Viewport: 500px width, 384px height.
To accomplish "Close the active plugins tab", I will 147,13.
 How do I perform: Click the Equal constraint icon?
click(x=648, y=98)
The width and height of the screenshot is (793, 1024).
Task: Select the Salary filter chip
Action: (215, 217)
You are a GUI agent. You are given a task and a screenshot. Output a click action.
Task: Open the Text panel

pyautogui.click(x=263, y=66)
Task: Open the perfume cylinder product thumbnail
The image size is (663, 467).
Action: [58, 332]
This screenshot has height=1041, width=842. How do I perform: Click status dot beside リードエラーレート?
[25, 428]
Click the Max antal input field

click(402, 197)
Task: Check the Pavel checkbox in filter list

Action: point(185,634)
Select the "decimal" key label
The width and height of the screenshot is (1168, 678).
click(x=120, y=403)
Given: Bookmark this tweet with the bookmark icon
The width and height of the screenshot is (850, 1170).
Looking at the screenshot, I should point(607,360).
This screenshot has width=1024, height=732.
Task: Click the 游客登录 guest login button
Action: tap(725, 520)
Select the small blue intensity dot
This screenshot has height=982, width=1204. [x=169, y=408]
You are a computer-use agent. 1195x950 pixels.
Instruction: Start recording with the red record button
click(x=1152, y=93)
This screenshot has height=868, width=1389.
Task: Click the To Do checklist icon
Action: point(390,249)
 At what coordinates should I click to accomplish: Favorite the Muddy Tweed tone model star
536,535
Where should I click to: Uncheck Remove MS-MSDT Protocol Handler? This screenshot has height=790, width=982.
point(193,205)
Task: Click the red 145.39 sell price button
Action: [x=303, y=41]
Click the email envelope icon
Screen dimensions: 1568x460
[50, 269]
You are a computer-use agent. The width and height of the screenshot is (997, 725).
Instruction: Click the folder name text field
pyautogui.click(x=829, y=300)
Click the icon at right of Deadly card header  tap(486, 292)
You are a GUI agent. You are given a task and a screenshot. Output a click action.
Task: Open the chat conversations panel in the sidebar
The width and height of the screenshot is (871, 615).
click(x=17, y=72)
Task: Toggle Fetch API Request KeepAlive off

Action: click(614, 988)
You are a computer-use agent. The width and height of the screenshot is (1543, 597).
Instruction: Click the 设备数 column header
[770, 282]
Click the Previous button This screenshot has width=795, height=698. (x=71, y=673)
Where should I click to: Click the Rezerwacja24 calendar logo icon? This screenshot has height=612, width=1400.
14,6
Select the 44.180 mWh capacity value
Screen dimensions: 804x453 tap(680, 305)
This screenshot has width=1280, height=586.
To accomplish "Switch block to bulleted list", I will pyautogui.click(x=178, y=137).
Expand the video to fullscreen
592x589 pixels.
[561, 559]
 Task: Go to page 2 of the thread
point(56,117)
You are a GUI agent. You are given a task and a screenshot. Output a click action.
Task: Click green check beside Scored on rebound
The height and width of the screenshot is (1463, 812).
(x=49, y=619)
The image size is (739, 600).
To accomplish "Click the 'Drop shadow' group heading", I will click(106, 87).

Assigned task: Every line above that includes the word "computer" should be listed.

Answer space:
You are a computer-use agent. 1195x950 pixels.
You are a computer-use agent. The width and height of the screenshot is (997, 725).
You are a computer-use agent. The width and height of the screenshot is (1543, 597).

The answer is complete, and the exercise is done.